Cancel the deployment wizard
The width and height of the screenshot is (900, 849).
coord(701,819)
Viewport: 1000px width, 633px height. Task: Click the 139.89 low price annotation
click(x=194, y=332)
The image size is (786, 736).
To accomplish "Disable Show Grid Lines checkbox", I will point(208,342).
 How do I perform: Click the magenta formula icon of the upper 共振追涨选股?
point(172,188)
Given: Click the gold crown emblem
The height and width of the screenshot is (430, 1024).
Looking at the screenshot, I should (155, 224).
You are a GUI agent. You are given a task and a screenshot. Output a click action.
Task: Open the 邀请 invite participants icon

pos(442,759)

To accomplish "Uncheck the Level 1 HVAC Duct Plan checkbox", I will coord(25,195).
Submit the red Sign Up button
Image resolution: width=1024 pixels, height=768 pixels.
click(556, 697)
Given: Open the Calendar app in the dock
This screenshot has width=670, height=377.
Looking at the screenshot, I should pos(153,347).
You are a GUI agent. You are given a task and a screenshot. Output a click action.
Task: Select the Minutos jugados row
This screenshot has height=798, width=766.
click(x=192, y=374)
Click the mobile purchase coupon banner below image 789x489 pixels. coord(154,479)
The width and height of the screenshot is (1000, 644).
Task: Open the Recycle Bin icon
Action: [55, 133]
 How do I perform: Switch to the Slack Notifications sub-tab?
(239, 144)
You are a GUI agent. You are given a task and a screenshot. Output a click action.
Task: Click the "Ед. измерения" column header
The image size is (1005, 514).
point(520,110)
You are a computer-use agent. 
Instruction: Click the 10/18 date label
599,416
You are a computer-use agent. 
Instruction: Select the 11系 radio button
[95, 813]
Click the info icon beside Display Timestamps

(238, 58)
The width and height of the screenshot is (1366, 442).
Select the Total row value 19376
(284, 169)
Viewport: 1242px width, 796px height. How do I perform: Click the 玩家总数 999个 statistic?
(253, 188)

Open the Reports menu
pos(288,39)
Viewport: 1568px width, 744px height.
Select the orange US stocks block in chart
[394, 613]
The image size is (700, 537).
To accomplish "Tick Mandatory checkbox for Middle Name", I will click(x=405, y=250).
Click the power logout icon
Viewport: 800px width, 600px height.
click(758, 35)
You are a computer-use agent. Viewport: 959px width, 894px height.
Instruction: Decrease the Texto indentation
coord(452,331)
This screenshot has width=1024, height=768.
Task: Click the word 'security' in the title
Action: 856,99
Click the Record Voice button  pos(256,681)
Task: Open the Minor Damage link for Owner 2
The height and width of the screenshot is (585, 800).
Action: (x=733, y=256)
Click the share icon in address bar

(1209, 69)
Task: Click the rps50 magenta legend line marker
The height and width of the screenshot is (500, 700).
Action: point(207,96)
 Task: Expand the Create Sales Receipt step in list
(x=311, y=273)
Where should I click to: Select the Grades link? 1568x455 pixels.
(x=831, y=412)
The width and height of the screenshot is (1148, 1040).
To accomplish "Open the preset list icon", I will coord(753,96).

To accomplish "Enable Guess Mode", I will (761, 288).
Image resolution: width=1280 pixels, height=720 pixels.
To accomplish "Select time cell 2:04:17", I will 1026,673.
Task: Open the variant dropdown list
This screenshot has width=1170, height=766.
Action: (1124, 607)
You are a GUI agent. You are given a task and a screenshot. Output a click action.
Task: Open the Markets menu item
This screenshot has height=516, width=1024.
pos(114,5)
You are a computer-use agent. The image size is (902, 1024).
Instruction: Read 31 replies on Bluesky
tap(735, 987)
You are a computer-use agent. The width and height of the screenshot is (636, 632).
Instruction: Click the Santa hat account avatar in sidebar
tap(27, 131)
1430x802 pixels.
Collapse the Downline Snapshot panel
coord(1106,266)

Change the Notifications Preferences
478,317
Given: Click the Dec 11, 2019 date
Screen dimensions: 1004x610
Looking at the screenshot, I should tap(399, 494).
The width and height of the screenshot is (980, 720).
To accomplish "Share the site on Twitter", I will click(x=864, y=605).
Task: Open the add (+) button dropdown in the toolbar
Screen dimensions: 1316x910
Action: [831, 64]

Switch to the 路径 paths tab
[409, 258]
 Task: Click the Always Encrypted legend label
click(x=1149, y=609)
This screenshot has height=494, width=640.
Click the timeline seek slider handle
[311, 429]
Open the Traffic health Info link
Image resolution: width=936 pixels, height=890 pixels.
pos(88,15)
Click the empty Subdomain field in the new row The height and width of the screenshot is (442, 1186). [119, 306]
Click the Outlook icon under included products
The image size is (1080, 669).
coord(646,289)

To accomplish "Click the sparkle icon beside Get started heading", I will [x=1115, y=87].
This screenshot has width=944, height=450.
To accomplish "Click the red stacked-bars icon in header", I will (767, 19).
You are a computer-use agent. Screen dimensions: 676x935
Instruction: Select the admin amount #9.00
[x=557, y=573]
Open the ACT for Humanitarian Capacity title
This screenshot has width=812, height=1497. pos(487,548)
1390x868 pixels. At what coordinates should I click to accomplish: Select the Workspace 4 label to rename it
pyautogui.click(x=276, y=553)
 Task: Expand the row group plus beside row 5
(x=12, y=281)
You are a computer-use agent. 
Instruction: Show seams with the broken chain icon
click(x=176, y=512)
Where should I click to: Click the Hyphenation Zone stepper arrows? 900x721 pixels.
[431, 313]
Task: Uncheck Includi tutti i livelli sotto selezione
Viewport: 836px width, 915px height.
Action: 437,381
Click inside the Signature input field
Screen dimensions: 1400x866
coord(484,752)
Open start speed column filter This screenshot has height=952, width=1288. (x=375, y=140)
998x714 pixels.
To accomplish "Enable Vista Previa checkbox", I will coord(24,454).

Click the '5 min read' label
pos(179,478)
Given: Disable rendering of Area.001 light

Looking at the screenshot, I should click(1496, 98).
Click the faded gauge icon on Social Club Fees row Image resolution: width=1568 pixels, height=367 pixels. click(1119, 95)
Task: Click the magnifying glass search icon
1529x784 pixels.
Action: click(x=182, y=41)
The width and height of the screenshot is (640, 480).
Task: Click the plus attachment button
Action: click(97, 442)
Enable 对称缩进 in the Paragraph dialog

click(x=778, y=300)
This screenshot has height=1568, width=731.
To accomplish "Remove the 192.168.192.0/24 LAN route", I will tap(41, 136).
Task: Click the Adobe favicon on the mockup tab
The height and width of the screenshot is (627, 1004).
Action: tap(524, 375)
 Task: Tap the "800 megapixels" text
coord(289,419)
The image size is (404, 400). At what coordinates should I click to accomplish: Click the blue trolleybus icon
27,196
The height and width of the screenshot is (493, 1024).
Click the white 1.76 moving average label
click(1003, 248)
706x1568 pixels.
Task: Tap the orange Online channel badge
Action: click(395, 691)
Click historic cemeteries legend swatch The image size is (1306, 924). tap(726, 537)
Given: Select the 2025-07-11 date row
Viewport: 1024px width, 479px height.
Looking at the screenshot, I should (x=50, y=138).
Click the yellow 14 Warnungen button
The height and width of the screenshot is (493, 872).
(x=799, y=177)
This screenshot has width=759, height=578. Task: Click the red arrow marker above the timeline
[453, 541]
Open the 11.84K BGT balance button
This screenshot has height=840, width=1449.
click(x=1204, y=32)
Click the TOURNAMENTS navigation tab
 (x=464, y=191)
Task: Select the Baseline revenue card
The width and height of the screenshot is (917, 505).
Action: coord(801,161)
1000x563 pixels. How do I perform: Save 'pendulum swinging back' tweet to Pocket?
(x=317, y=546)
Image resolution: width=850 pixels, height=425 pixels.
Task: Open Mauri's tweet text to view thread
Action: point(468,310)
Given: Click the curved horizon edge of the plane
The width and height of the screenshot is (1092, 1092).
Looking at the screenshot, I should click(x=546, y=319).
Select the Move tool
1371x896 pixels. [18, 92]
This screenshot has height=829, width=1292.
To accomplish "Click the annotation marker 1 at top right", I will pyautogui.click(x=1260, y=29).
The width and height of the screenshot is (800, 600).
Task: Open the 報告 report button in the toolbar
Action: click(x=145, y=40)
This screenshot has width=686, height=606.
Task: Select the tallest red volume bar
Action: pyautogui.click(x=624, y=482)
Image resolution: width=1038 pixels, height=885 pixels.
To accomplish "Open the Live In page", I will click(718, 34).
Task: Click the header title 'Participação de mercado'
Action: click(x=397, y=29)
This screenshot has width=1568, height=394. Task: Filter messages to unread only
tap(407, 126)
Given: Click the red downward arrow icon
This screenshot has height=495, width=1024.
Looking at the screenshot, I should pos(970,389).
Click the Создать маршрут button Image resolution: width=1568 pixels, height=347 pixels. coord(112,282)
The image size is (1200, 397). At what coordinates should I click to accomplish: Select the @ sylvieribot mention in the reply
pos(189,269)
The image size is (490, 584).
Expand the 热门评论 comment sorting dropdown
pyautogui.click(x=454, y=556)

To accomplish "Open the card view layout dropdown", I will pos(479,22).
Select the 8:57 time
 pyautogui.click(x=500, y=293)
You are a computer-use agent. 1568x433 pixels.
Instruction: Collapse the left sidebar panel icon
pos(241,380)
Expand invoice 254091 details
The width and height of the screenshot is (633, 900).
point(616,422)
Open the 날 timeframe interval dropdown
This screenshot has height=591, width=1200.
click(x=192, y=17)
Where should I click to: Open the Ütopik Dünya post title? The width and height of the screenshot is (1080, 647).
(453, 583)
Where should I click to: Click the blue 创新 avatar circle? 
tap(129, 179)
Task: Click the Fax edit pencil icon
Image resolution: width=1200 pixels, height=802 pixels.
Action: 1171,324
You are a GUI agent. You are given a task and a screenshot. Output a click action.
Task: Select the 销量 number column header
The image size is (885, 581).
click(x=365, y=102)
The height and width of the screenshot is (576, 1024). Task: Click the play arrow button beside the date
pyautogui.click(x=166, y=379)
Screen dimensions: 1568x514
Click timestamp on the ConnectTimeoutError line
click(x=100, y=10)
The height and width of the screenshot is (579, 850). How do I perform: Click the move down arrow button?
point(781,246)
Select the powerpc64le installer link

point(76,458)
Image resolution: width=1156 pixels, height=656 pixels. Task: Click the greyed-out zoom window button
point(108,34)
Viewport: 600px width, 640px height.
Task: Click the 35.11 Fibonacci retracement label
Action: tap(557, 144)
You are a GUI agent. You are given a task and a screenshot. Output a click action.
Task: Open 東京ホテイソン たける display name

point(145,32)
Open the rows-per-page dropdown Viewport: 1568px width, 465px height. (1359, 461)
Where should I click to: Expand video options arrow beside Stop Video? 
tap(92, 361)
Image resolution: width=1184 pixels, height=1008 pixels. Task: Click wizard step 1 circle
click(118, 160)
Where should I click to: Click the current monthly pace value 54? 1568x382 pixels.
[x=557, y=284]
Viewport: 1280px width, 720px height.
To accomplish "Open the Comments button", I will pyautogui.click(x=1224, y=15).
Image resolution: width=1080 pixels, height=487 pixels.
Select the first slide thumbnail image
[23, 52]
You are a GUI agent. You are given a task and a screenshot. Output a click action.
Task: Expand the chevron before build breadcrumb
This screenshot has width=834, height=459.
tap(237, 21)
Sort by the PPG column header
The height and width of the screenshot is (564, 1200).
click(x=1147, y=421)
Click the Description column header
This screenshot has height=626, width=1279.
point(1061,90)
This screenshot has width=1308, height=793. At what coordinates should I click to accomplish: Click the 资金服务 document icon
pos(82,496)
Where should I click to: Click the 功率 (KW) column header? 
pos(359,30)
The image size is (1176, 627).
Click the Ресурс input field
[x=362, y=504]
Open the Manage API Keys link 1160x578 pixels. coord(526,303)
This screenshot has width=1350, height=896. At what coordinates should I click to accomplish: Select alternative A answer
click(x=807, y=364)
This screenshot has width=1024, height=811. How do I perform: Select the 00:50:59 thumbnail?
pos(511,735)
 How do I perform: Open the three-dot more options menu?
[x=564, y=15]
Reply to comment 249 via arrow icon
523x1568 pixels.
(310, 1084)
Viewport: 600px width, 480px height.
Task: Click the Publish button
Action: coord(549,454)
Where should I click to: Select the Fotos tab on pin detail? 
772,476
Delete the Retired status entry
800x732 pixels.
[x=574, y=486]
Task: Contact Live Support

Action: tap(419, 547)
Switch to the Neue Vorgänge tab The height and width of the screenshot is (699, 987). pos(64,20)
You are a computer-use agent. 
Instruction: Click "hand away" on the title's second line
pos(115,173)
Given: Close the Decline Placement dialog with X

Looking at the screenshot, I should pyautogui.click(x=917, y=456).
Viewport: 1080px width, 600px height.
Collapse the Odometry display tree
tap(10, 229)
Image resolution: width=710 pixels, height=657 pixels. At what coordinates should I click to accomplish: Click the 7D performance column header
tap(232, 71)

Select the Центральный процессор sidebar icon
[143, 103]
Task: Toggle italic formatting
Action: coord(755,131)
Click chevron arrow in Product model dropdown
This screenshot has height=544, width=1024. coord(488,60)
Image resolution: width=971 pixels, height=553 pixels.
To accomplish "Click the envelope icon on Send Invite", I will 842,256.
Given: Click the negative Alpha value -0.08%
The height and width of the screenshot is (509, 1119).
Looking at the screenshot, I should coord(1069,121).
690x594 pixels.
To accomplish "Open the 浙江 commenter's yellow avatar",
^^^^^^^^
§ **THE PROBLEM**: Among the records above, a stretch begins at the line containing "The height and width of the screenshot is (627, 1004)." and ends at the line containing "Open the 11.84K BGT balance button". Restate that stretch word for word, and nothing else.

§ **REPLY**:
The height and width of the screenshot is (627, 1004).
Action: tap(524, 375)
 Task: Tap the "800 megapixels" text
coord(289,419)
The image size is (404, 400). At what coordinates should I click to accomplish: Click the blue trolleybus icon
27,196
The height and width of the screenshot is (493, 1024).
Click the white 1.76 moving average label
click(1003, 248)
706x1568 pixels.
Task: Tap the orange Online channel badge
Action: click(395, 691)
Click historic cemeteries legend swatch The image size is (1306, 924). tap(726, 537)
Given: Select the 2025-07-11 date row
Viewport: 1024px width, 479px height.
Looking at the screenshot, I should (x=50, y=138).
Click the yellow 14 Warnungen button
The height and width of the screenshot is (493, 872).
(x=799, y=177)
This screenshot has width=759, height=578. Task: Click the red arrow marker above the timeline
[453, 541]
Open the 11.84K BGT balance button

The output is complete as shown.